The Tachikawa Sect is often made out as the villain in a lot of romance novels, but the novels are simply drawing on an extreme example and it does not represent the real Tachikawa Sect.
The fundamental methods of the Tachikawa Sect follow the main teachings of Shingon Buddhism and expand upon them. The methods of Tachikawa are not evil on their own by any means.
The representative “evil deed” that is taken up by others is the use of skulls as an object of worship, but really the use of skulls in rituals was not uncommon across Japan and in the Kamakura period the use of skulls was endorsed by many a Buddhist master, and the use of skulls was not considered to be something out of the ordinary.

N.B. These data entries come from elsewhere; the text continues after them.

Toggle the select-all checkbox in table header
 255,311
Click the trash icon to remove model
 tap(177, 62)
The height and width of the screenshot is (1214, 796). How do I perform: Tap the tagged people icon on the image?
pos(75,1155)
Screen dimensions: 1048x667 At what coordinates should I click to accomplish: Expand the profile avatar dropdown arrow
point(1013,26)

Like this, the taboos of Shingon Tachikawa more or less align with those of fundamental Buddhist teachings.
The greatest taboo is to defy your master.
Buddhism is fundamentally a system where you [the disciple] attain enlightenment by using the methods left behind by the founder of Buddhism [the master] who became a Buddha, Shaka (Gautama Buddha.1 So the relationship between master and disciple is core in the Buddhist system. And Shaka preached that disciples must not doubt his ideas in any respect, and must only obey— the only time a person may have doubt, is before they formally become a disciple. It’s fine to doubt as much as you like before becoming a disciple, but it best to only become a disciple once all your doubts have been cleared.

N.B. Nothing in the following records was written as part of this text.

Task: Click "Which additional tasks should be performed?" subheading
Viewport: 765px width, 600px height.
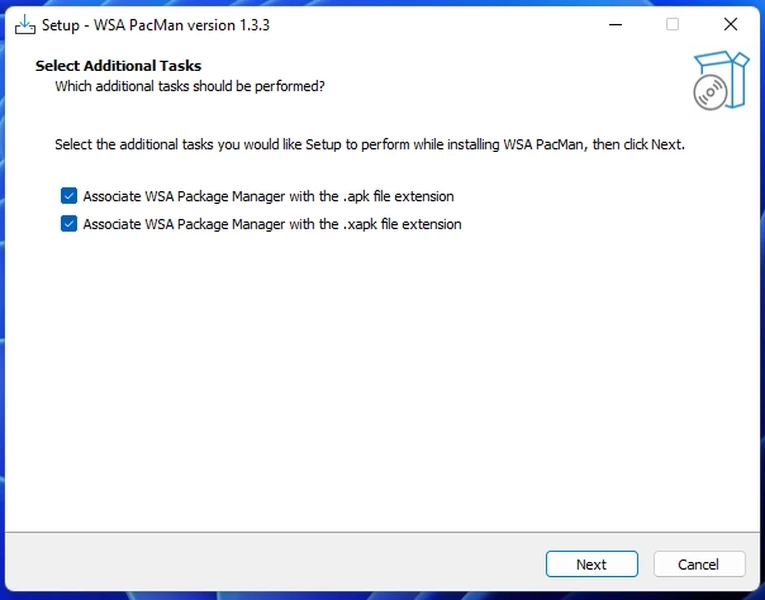Action: point(190,86)
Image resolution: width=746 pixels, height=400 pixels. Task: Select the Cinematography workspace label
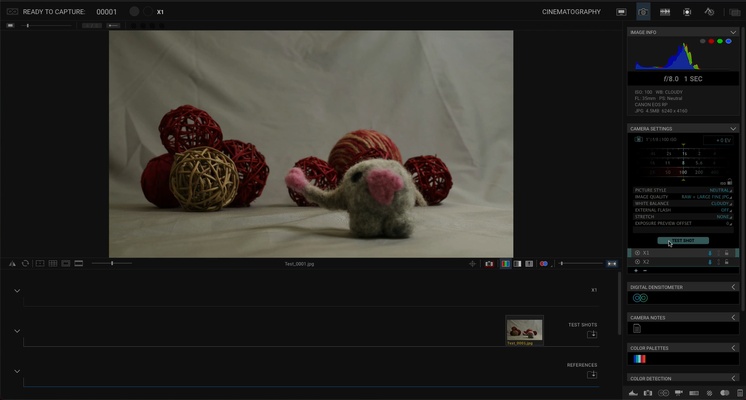(571, 12)
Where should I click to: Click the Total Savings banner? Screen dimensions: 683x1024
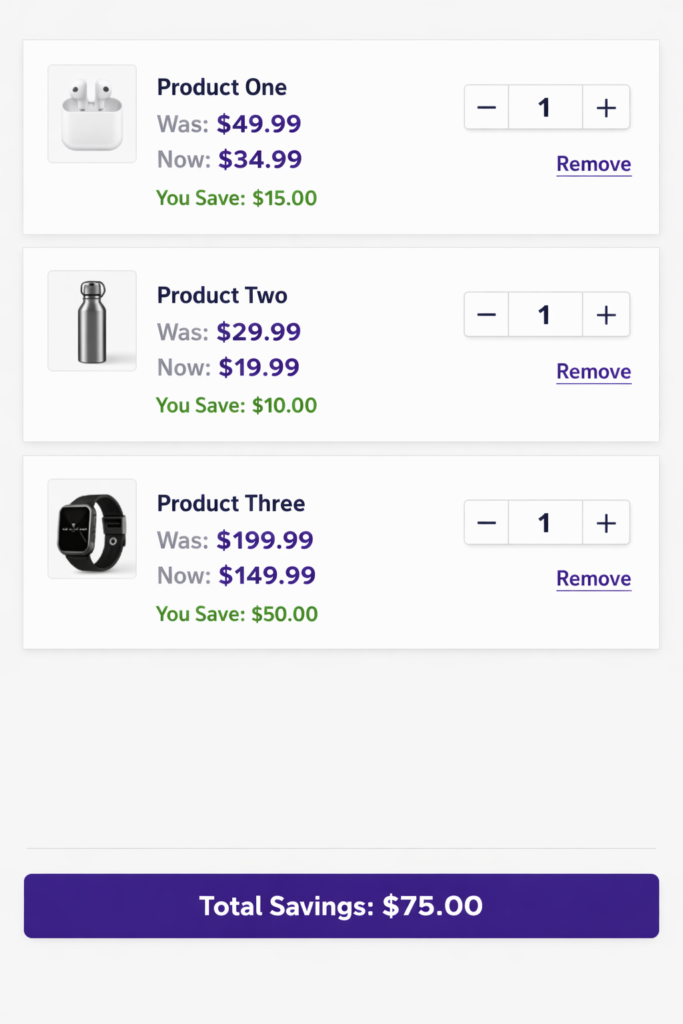pos(341,906)
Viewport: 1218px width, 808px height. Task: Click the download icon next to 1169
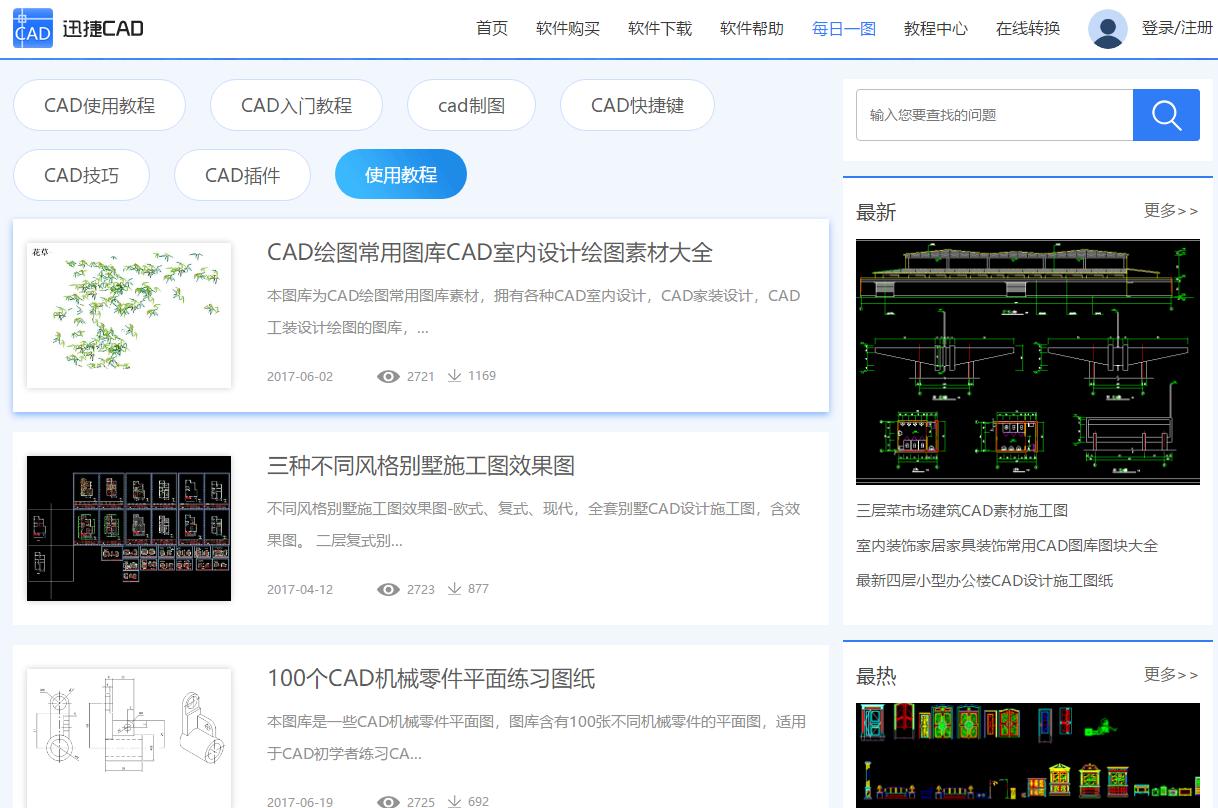pos(453,376)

So for the above stated reasons, Buddhism has always been centered on the relationship between master and disciple, and the power of Buddhism to reach enlightenment is fundamentally passed down through the “bloodline” (the unbroken and perpetual master-disciple link continuity2).

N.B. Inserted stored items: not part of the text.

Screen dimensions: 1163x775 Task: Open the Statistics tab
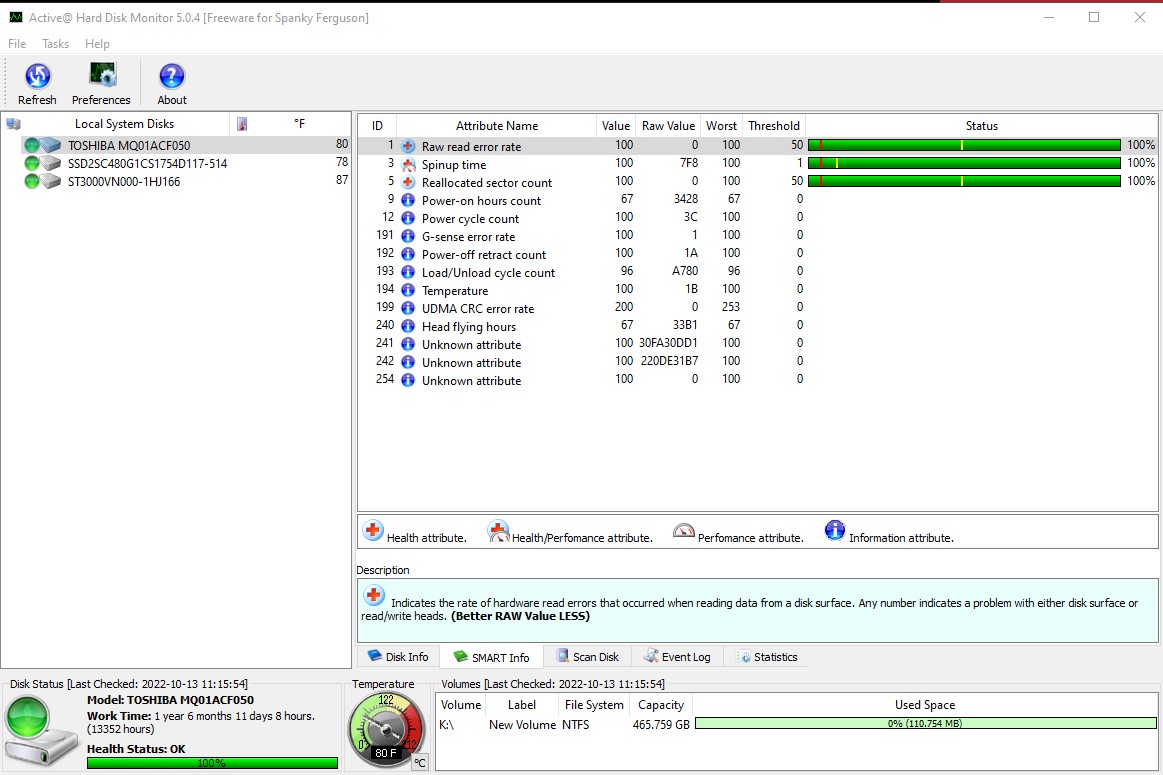767,657
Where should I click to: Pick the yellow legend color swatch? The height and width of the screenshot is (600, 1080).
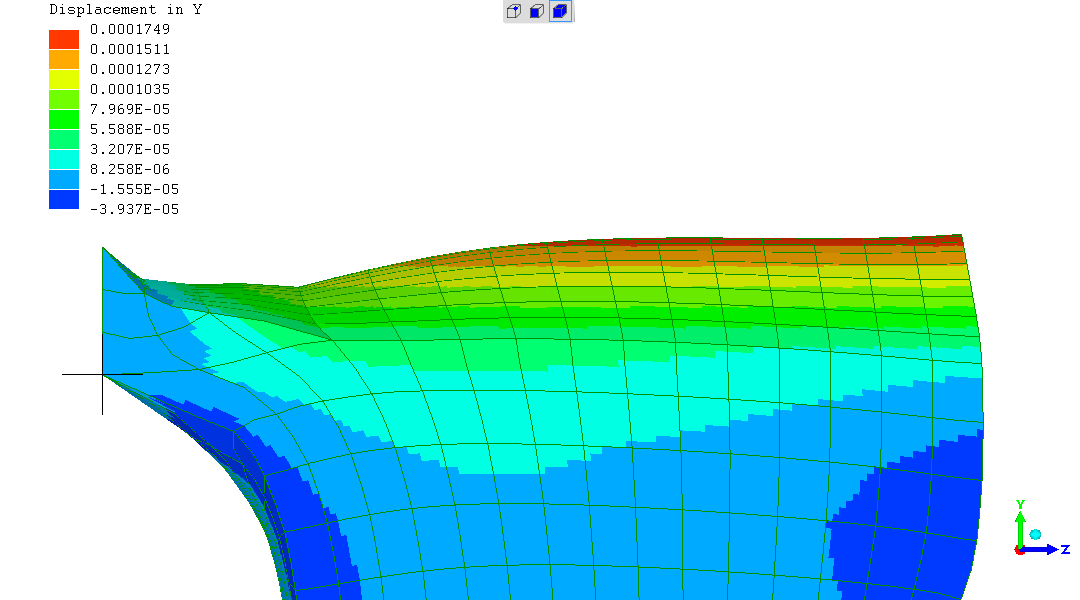click(x=64, y=79)
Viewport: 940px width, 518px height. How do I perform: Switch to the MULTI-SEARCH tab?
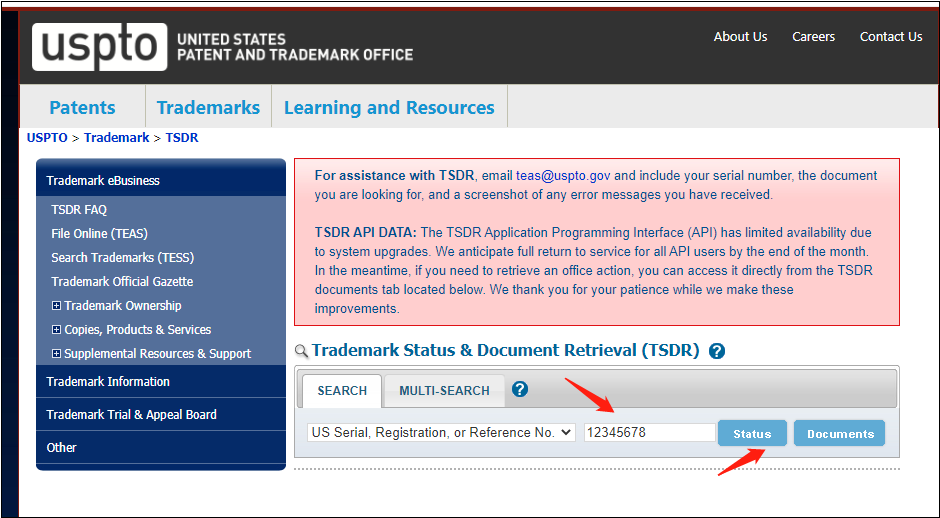tap(444, 391)
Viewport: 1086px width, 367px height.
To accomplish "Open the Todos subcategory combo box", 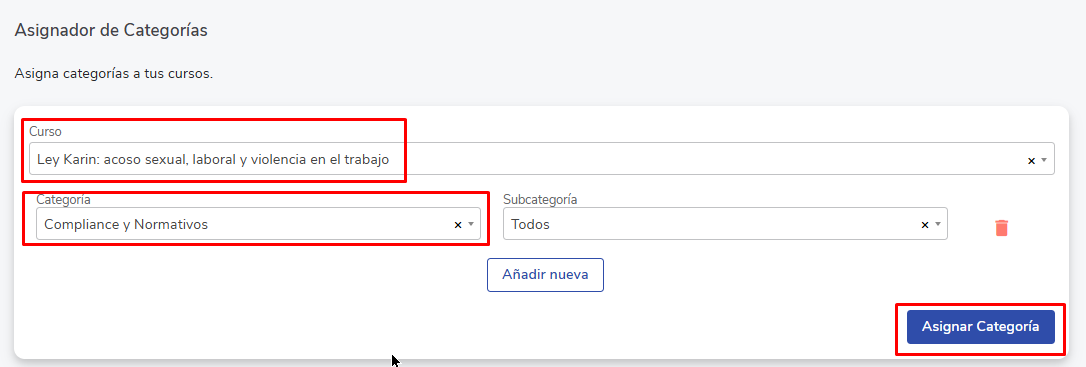I will click(725, 224).
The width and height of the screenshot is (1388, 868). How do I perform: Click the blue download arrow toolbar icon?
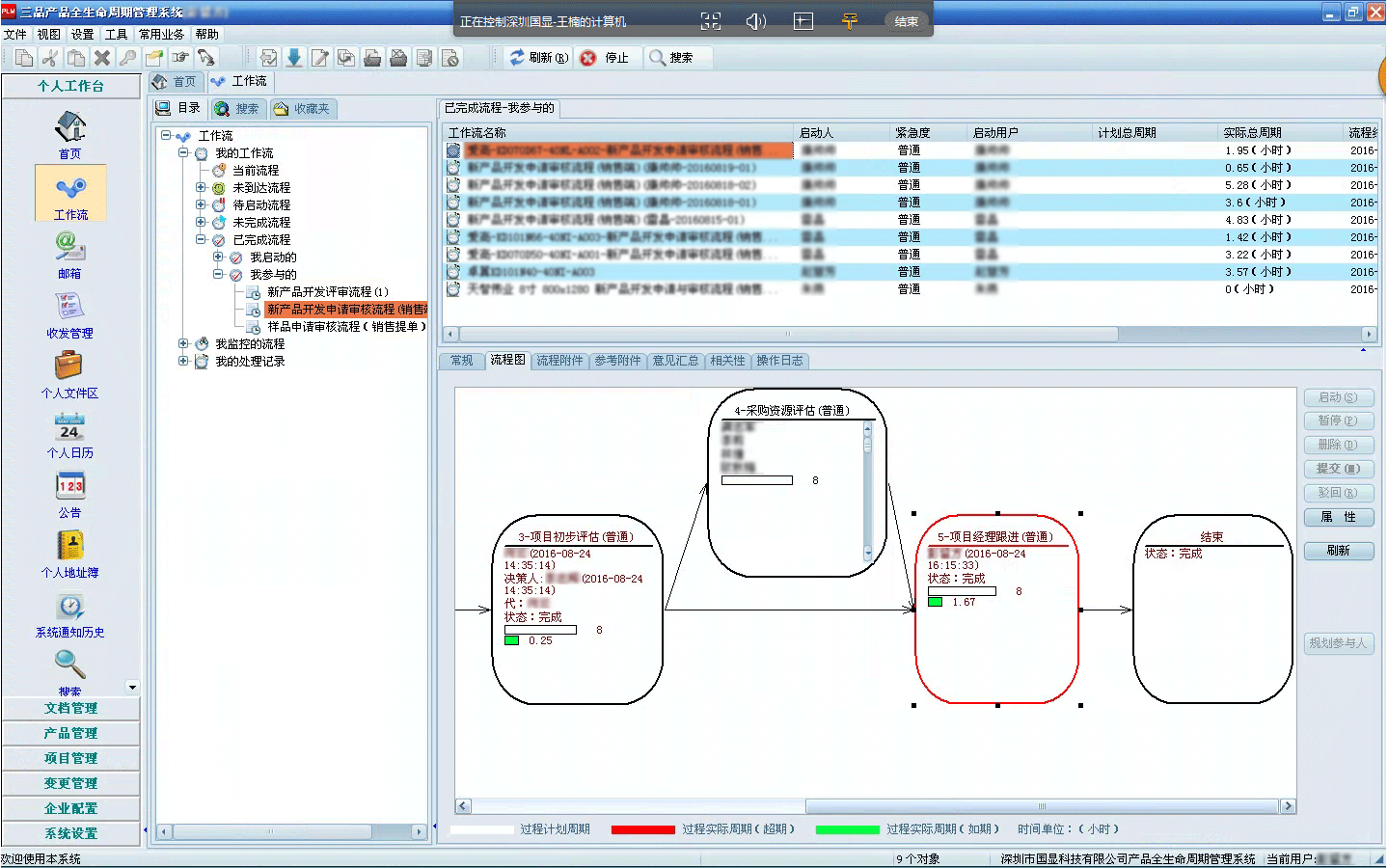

So essentially the only way to attain enlightenment through Buddhism is to become a very, very distantly connected disciple of Shaka, as it is he who has the power of Buddhism. So if you are excommunicated by your master, it means your link to Shaka will be severed, and all your ascetic practices (Buddhist training) until that point will be reverted to naught.
Translator’s Notes
- ^ In Japan they usually say Shaka or Shaka-sama, but Gautama Buddha is his name in the Pali language (his original language, though now a dead language)) Seeing as the original Japanese text in this book writes it and annotates it as simply Shaka, I have left it as such throughout the whole book. The name Gautama Buddha would likely be familiar to more readers though, and is completely interchangeable with Shaka.
- ^ Not an actual parent-child style bloodline.